Tim Blair revealed the full story back in March, but the faux-devastation shot is still being used.

Following its photographic duplicity - if not outright lie – the ‘special advertising feature’ then went on to explain how you can have your cake and eat it too:

‘ ... carbon credits are a way individuals and organisations can decrease or eliminate their impact on the environment. Founded in 2000, Carbon Planet is a global company that conducts carbon emissions audits and sells certified carbon credits to those wishing to eliminate their carbon dioxide emissions.'

For a price.
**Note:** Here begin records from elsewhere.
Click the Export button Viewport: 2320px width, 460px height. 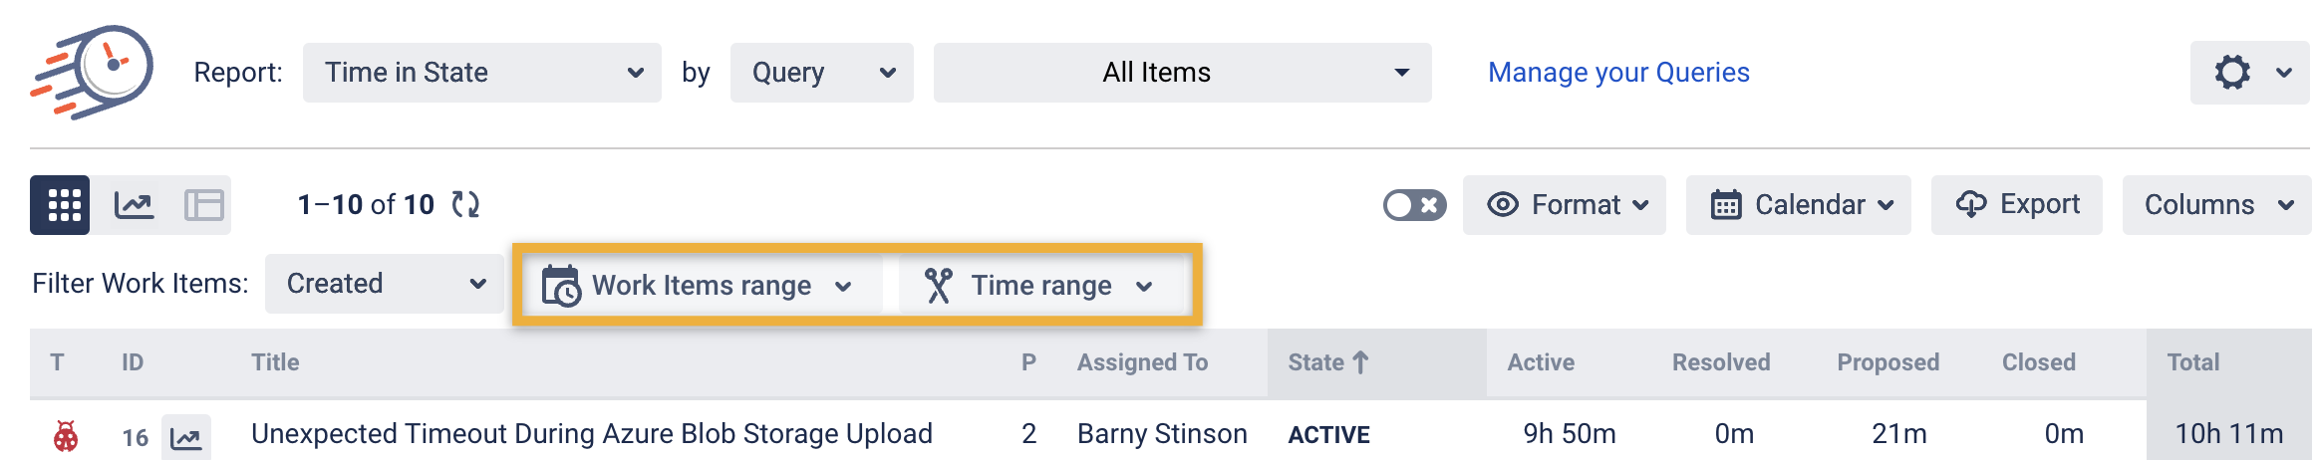tap(2016, 205)
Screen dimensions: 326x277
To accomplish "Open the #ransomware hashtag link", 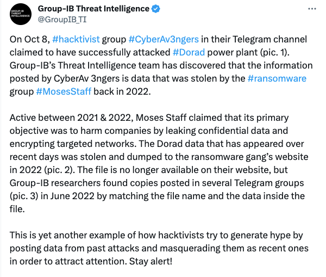I will tap(277, 78).
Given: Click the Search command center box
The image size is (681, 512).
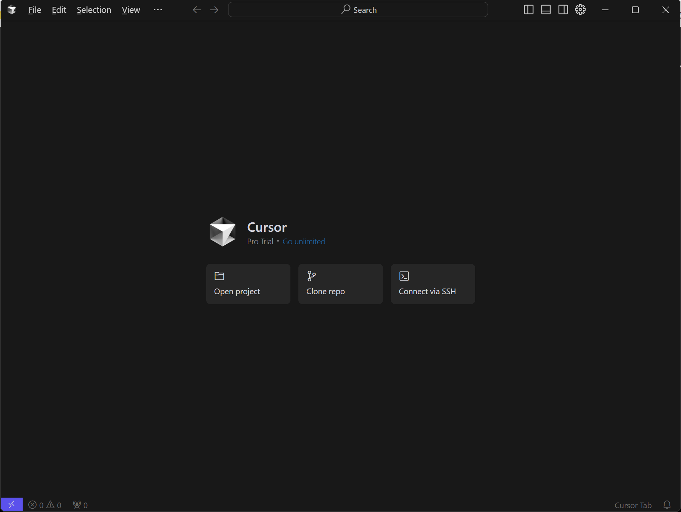Looking at the screenshot, I should (x=358, y=10).
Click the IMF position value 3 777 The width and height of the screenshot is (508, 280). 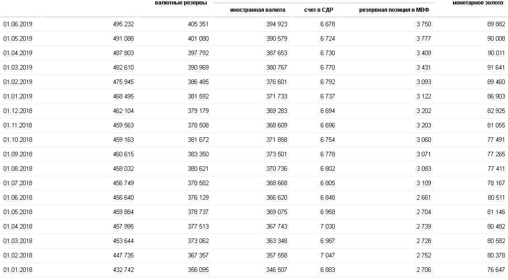[x=424, y=39]
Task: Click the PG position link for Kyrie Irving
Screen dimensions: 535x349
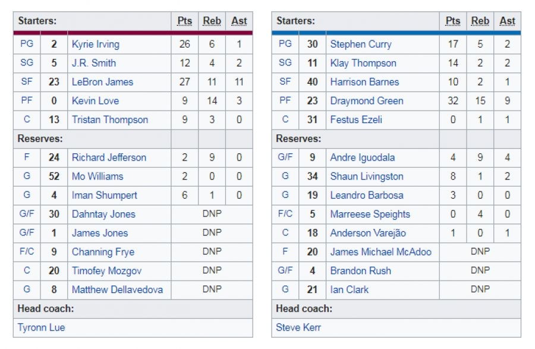Action: point(27,44)
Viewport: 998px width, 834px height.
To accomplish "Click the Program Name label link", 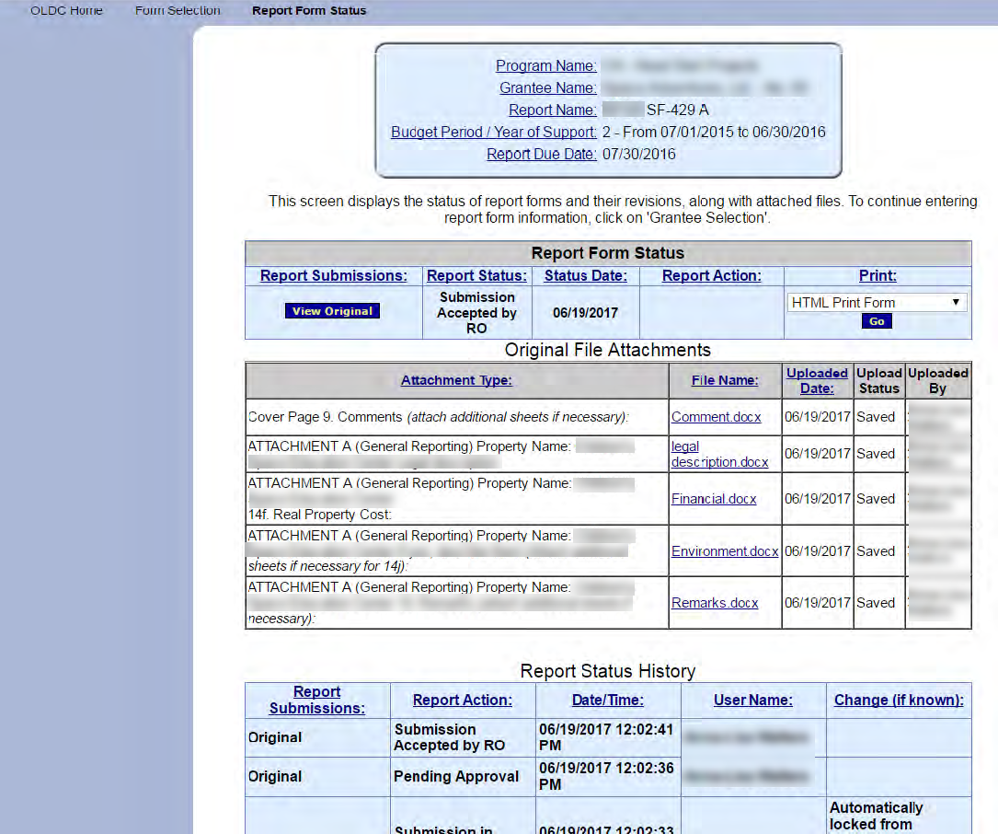I will pyautogui.click(x=545, y=66).
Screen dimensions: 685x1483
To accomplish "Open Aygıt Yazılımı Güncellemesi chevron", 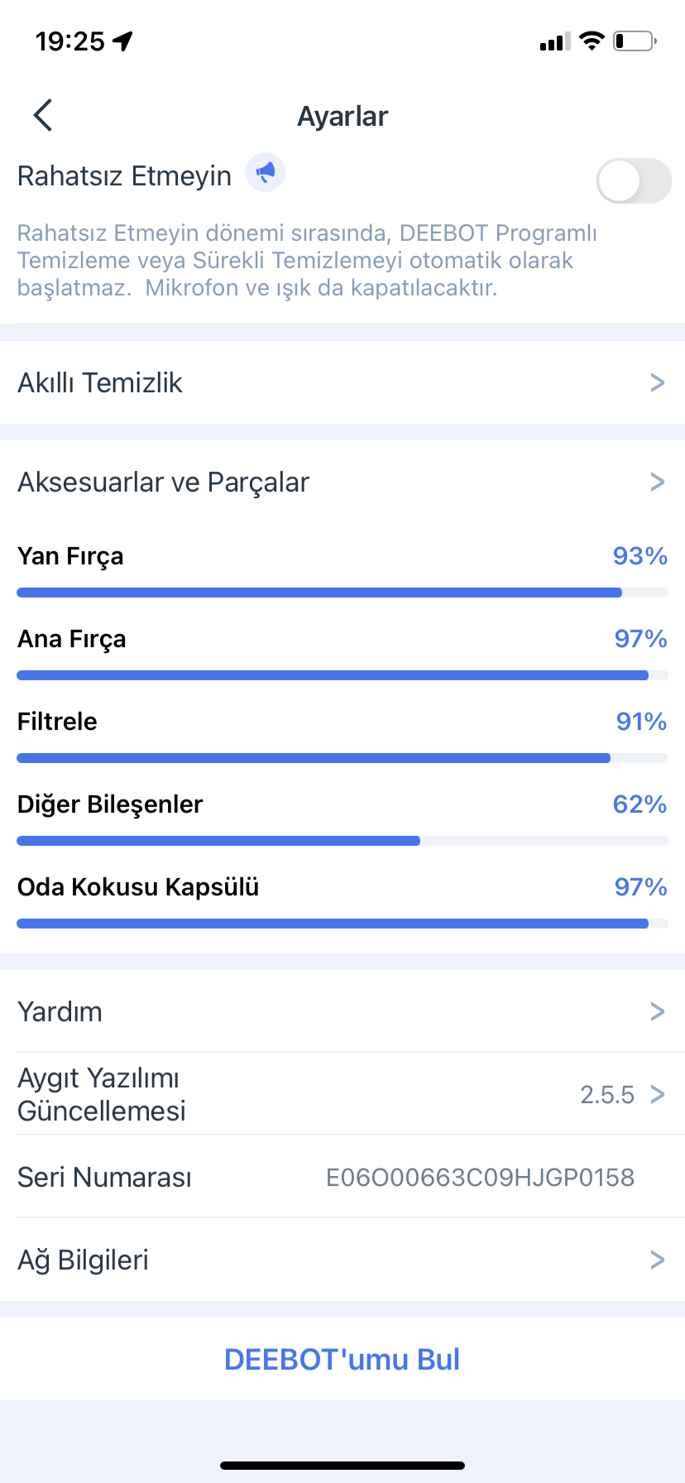I will tap(658, 1094).
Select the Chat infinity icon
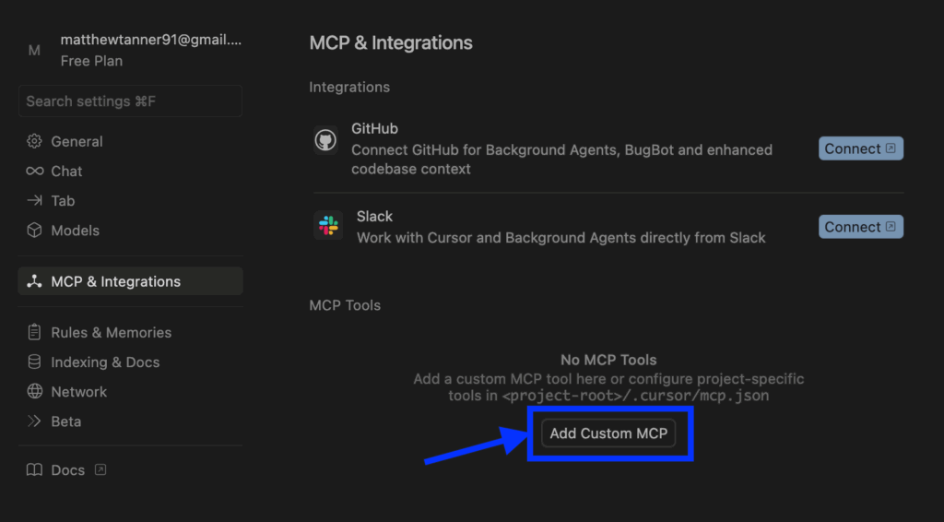Image resolution: width=944 pixels, height=522 pixels. click(34, 171)
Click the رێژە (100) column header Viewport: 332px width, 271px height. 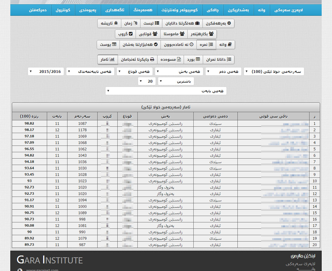point(29,116)
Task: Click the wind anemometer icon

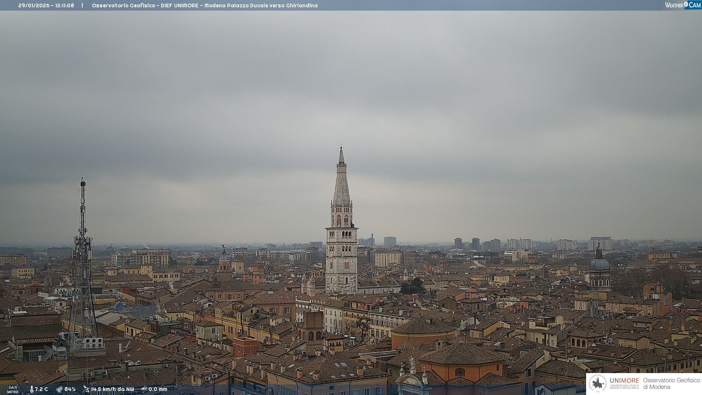Action: (86, 389)
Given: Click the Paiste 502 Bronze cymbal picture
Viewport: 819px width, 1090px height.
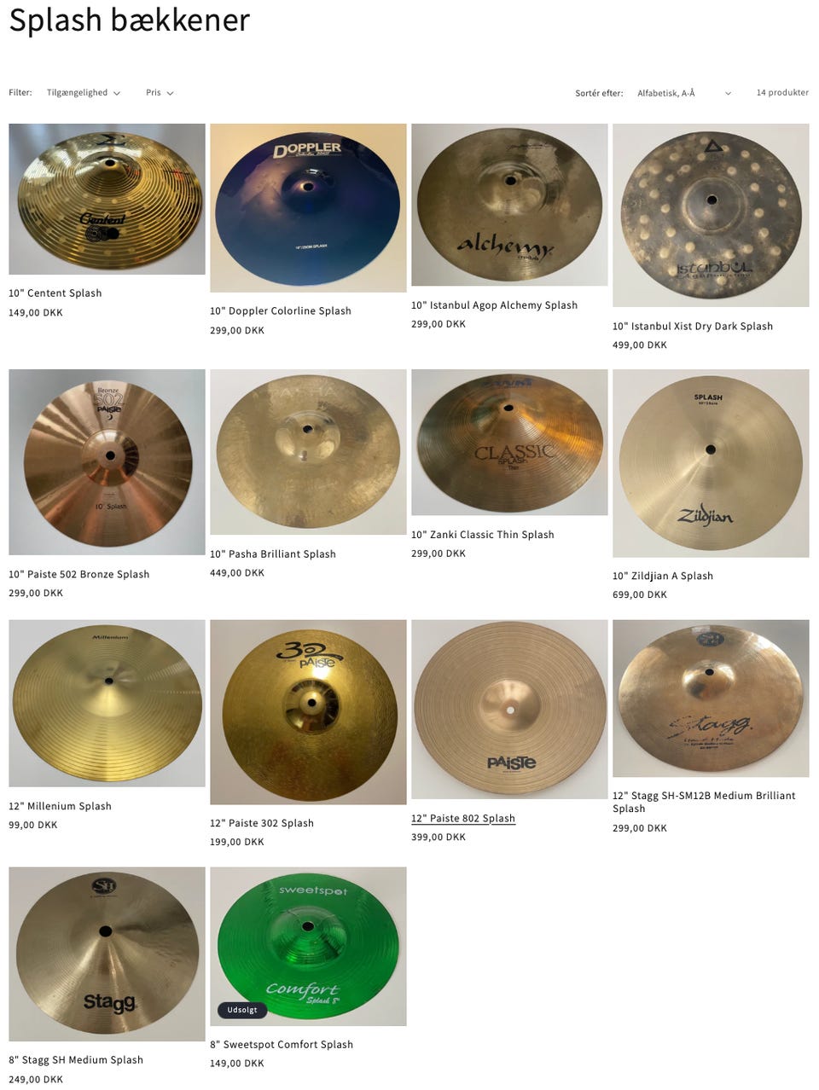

But 'eliminate'? Impossible. You cannot eliminate carbon emissions once they have been emitted. So how do they get away with saying this? This is how:

'Trees remove carbon dioxide from the atmosphere and store it as carbon. By buying one carbon credit, for about $23, you ensure that one tonne of CO2 you have emitted is removed and stored in trees where it can no longer contribute to global warming.’

This is simplistic twaddle, the snake oil of the age. The concept of burying your energy emissions inside a tree is akin to shutting your eyes, putting your hands over your ears and shouting ‘la-la-la’.

If trees assist, then obviously they should be planted. But paying someone to pretend you have impeccable green credentials is hypocritical, ineffective, costly and stupid.

There’s only one way to cut carbon emissions and that is to cut carbon emissions.

*

I threw the paper in the bin, caught the elevator down to the street and had lunch in a cafe. Fettucine with vongole in a light, creamy, garlicky sauce. It was steaming hot. Someone out in the kitchen had cooked it. Murderer.